Given records below:

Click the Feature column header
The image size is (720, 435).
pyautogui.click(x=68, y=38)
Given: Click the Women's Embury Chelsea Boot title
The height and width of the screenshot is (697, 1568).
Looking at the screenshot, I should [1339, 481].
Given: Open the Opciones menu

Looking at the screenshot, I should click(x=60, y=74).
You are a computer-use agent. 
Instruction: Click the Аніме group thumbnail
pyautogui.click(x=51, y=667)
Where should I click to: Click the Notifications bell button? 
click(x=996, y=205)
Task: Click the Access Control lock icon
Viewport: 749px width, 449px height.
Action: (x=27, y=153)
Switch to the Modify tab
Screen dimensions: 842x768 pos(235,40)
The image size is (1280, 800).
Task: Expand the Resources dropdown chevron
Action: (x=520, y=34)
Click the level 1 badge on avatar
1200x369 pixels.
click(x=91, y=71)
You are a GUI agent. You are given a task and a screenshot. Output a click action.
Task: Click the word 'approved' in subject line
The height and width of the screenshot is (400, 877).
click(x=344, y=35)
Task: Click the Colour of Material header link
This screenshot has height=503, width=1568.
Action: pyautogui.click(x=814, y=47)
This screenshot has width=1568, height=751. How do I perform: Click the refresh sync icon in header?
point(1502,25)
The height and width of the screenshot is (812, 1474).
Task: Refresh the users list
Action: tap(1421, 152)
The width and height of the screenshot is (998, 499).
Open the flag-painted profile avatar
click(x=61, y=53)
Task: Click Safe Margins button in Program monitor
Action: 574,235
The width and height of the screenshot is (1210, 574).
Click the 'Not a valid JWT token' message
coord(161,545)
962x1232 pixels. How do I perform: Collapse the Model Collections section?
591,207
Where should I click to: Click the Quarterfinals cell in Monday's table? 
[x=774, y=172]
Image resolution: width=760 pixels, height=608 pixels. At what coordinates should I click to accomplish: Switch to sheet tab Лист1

End of Given records.

* Task objective: Reproduce every line of the records containing the string "agent".

* Output of the exercise:
You are a computer-use agent. 
You are a GUI agent. You are given a task and a screenshot. Output a click action.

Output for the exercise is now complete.